───── TEXTO PARA LEER

LA NOVELA DEL BUSCADOR DE LIBROS de Juan Bonillaa


Podría tomarse la nueva obra de Juan Bonilla (Jerez de la Frontera, 1966), La novela del buscador de libros, como el desafío de un provocador. Ahora que la cultura humanística anda de capa caída, con un descrédito social absoluto y relegada por la bazofia de los “gran hermano” y otros reality semejantes; ahora que la galaxia Gutenberg padece asechanzas múltiples que cuestionan su futuro, el autor gaditano se vuelca en la escritura de un relato jubiloso cuya médula se halla en la confesión de un “vicio”, el de “buscador de libros”. Desde pequeño le ha podido esta pasión que ha alimentado con entrega enfermiza, hasta los días en que ha superado el medio siglo. Quienes padecemos esa querencia, aunque sea en medida más modesta y humana, sabemos el fondo de verdad que palpita en la crónica de una debilidad que a alguien indiferente a ella le podría parecer una extravagancia.

──────────
───── LÍNEAS

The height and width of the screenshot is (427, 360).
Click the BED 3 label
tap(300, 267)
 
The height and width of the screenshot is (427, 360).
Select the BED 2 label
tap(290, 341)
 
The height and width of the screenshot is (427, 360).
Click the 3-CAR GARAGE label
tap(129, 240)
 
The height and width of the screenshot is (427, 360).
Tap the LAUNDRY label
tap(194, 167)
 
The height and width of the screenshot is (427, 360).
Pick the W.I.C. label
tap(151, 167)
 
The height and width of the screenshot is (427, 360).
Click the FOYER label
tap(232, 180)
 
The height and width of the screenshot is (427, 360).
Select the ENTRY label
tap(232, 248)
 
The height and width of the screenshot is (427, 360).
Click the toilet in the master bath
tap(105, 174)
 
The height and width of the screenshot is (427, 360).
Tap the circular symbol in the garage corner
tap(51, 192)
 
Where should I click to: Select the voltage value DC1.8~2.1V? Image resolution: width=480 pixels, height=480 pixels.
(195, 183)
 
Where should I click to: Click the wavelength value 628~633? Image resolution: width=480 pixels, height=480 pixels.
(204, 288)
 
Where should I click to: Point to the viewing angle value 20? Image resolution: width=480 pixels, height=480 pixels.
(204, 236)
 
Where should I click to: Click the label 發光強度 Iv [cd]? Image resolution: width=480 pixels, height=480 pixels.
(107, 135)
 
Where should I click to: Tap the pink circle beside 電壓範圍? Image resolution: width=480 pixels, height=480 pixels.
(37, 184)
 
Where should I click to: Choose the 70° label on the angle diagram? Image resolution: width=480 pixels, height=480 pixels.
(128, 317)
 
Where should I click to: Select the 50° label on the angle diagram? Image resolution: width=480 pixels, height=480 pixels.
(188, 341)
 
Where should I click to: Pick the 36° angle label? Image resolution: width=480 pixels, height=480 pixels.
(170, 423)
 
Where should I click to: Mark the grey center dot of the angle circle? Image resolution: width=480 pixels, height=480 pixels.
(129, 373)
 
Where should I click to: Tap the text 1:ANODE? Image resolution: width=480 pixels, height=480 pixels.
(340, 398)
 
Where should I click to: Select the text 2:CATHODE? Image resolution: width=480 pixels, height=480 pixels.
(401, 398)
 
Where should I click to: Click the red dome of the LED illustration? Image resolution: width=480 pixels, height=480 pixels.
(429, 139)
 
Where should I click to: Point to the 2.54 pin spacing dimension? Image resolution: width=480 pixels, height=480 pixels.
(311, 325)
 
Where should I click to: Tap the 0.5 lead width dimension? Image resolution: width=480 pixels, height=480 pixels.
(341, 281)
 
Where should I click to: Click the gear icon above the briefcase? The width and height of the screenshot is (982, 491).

──────────

### ENUNCIADO 1
Según la reseña, ¿en qué ciudad y en qué año nació Juan Bonilla?
### ENUNCIADO 2
Prosigue la reseña sobre la novela de Juan Bonilla a partir de su última oración.

### RESULTADO FINAL 1
En Jerez de la Frontera, en 1966.

### RESULTADO FINAL 2
Todas las aficiones fuertes tienen un punto de rareza y de patología, y su crónica constituye una materia atractiva, novelesca por cuanto tiene de aventura. Así que no cae Bonilla en la hipérbole o la comparación exagerada al otorgar la cualidad de novela al relato de su manía. Pero limitar el interés de la obra al reportaje simpático de sus andanzas tras los libros anhelados sería minusvalorarlo. En realidad, La novela del buscador de libros se despliega como un generoso abanico que comprende los múltiples aspectos que afectan a la edición literaria.Empezando por el más obvio, buscar un sentido a dicho gusto y marcar unos límites. ¿Por qué ese anhelo por conseguir una primera edición de un texto que puede conocerse sin diferencias al alcance de la mano? ¿A qué se debe el empeño en poseer una obra de méritos presuntos, editada en un lugar arcano y que no ha interesado a nadie? A estos interrogantes responde el autor que el deseo de la búsqueda se cumple en sí mismo. De todos modos, señala reivindicativo las diferencias que separan a los buscadores: él pertenece a los bibliómanos, que acumulan libros apetecibles por el puro gusto de hacerlo, y no a los bibliófilos, que buscan la carísima primera estampación de los grandes nombres. Establece un radical tajo entre el coleccionista pobre, que disfruta del hallazgo, y el rico, que ostenta bienes.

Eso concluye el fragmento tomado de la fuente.